Weinan E


Weinan E is a Chinese mathematician. He is known for his work in applied mathematics and machine learning. His academic contributions include novel mathematical and computational results in stochastic differential equations; design of efficient algorithms to compute multiscale and multiphysics problems, particularly those arising in fluid dynamics and chemistry; and pioneering work on the application of deep learning techniques to scientific computing.
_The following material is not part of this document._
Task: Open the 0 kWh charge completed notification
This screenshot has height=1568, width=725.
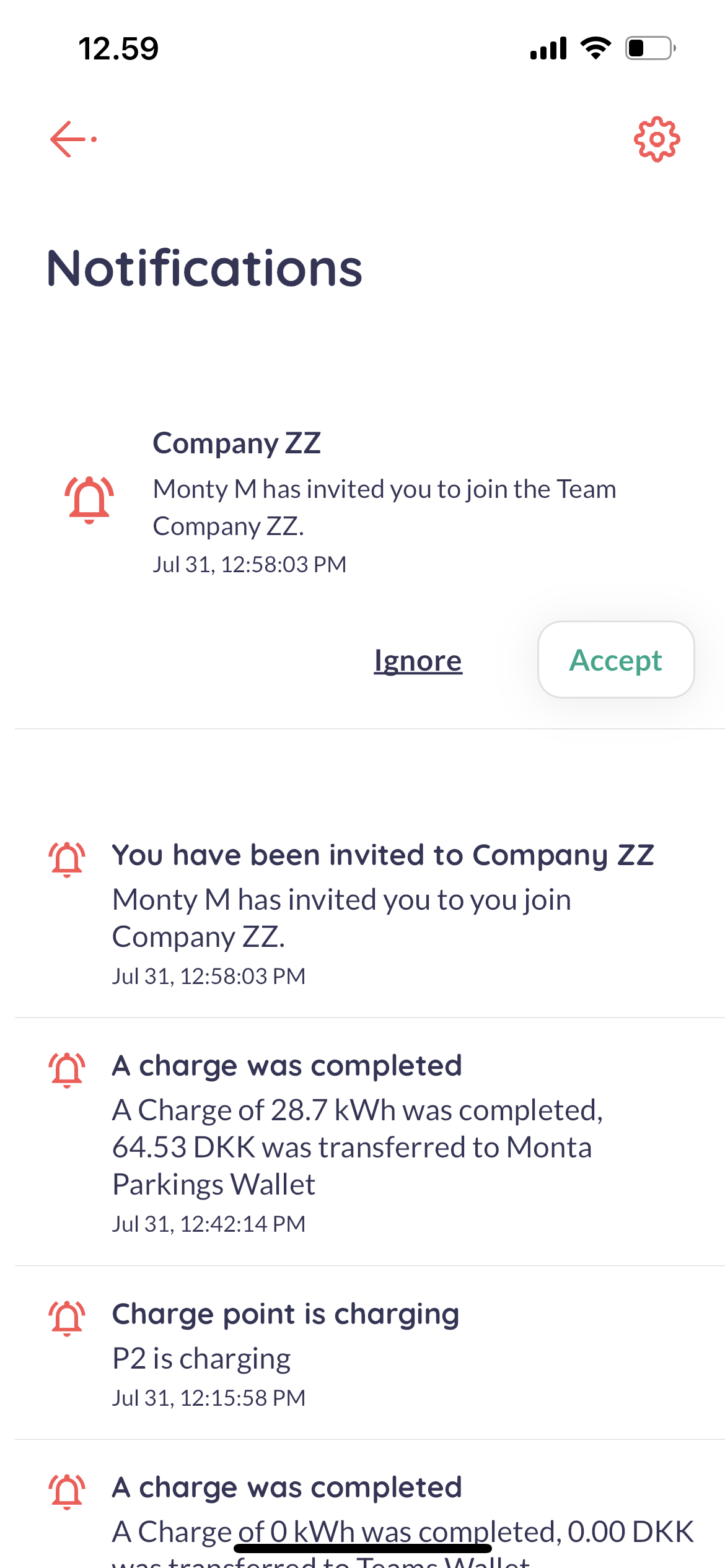Action: [x=287, y=1487]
In addition, he has worked on multiscale modeling and the study of rare events.
He has also made contributions to homogenization theory, theoretical models of turbulence, stochastic partial differential equations, electronic structure analysis, multiscale methods, computational fluid dynamics, and weak KAM theory. He is currently a professor in the Department of Mathematics and Program in Applied and Computational Mathematics at Princeton University, and the Beijing International Center for Mathematical Research at Peking University. Since 2015, he has been the inaugural director of the Beijing Institute of Big Data Research.

Biography

E Weinan was born in Jingjiang, China. He completed his undergraduate studies in the Department of Mathematics at University of Science and Technology of China in 1982, and his master's degree in Academy of Mathematics and Systems Science at Chinese Academy of Sciences in 1985. He obtained his Ph.D. degree under the advice of Björn Engquist in the Department of Mathematics at University of California, Los Angeles in 1989. He then became a visiting member in Courant Institute, New York University from 1989 to 1991, and a member in Institute for Advanced Study from 1991 to 1992. After spending two more years as a long term member in Institute for Advanced Study, he joined Courant Institute, New York University as an associate professor in 1994, and became a full professor in 1997. Since 1999, he has been holding a professorship in the Department of Mathematics and Program in Applied and Computational Mathematics at Princeton University. He has also been holding a professorship in the Beijing International Center for Mathematical Research since 2005.
He has made contributions to homogenization theory, theoretical models of turbulence, stochastic partial differential equations, electronic structure analysis, multiscale methods, computational fluid dynamics, and weak KAM theory.
In the study of rare events, he and collaborators have developed the string method and transition path theory. In multiscale modeling, he and collaborators have developed the heterogeneous multiscale methods. He has also made significant contributions to the mathematical understanding of the microscopic foundation to the macroscopic theories for solids.

Awards

He received Presidential Early Career Award in Science and Engineering in 1996, and Feng Kang Prize in Scientific Computing in 1999. He was the recipient of ICIAM Collatz Prize at the 5th International Congress of Industrial & Applied Math for his work on industrial and applied mathematics, the Ralph E. Kleinman Prize in 2009, and the Theodore von Kármán Prize in 2014. He was elected as a fellow of Institute of Physics in 2005, a fellow of SIAM in 2009, and a member of the Chinese Academy of Sciences in 2011. He was invited to speak at the International Congress of Mathematicians, and at Annual Meeting of the American Mathematical Society. In 2012 he became a fellow of the American Mathematical Society. In 2019 E became a recipient of the Peter Henrici Prize.

Selected publications

Weinan E, Weiqing Ren, and Eric Vanden-Eijnden. "String method for the study of rare events." Physical Review B 66, no. 5.
Weinan E, and Bjorn Engquist. "The heterognous multiscale methods." Communications in Mathematical Sciences 1, no. 1 : 87-132.
Weinan E, Principles of multiscale modeling. Cambridge University Press, 2011.
Weinan E, "A Proposal on Machine Learning via Dynamical Systems", Comm. Math. Stat., vol.5, no.1., pp.1-11, 2017.
Linfeng Zhang, Han Wang, Jiequn Han, Roberto Car, Weinan E, "Deep Potential Molecular Dynamics: a scalable model with the accuracy of quantum mechanics", Physical Review Letters 120, 143001.
Jiequn Han, Arnulf Jentzen, Weinan E, "Solving high-dimensional partial differential equations using deep learning", Proceedings of the National Academy of Sciences, 115, 8505-8510.